There was no evidence that Son had come to Yagoona armed. He had also been drinking, so his level of intoxication was taken into account when considering whether he really intended to kill Sahn. In addition to his depression and suicidal state, there was medical evidence that amnesia is not uncommon where people are in highly emotional or violent situations.

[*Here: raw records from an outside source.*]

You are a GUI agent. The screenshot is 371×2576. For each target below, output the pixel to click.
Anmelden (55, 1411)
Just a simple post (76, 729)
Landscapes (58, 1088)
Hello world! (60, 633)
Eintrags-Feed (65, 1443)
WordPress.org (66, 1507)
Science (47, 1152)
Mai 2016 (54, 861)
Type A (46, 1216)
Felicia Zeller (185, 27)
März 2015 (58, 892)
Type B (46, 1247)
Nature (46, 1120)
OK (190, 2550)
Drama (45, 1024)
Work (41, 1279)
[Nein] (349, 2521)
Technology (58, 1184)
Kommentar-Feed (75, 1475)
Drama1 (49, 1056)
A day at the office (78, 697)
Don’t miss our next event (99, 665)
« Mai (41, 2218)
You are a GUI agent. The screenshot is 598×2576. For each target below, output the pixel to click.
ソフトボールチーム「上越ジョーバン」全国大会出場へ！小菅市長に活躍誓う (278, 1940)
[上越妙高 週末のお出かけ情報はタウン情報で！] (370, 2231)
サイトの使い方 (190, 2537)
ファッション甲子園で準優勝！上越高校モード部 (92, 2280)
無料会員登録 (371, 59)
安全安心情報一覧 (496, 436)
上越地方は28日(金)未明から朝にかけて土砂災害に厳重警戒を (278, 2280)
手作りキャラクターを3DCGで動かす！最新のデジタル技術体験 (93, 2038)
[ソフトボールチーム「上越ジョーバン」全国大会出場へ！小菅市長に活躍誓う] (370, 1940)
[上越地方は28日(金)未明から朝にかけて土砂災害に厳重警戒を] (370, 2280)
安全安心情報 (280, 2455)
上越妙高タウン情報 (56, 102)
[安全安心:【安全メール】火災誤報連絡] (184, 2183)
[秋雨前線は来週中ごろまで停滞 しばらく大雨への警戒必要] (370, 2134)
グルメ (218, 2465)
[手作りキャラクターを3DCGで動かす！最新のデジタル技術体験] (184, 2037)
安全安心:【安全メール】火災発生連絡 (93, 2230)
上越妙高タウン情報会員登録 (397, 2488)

Psychiatrists gave evidence that at the time of the killing, Son had been suffering from a major depressive episode which was very severe. The various events leading up to the killing were considered to be psycho-social stressors, that had all contributed to the state of mind Son found himself in on that morning.

On the evidence, the jury found that Son lost control, as a result of a substantial impairment of mind. This allowed them to return a verdict of not guilty of murder, but guilty of manslaughter, on the basis of ‘diminished responsibility’.

He was sentenced to six years in prison for the manslaughter of Sahn Nguyen, with a non-parole period of three years and six months. He was sentenced to 12 months prison for maliciously wounding Minh Pham - to be served at the same time.

Son Tran was released on 22 October 2001.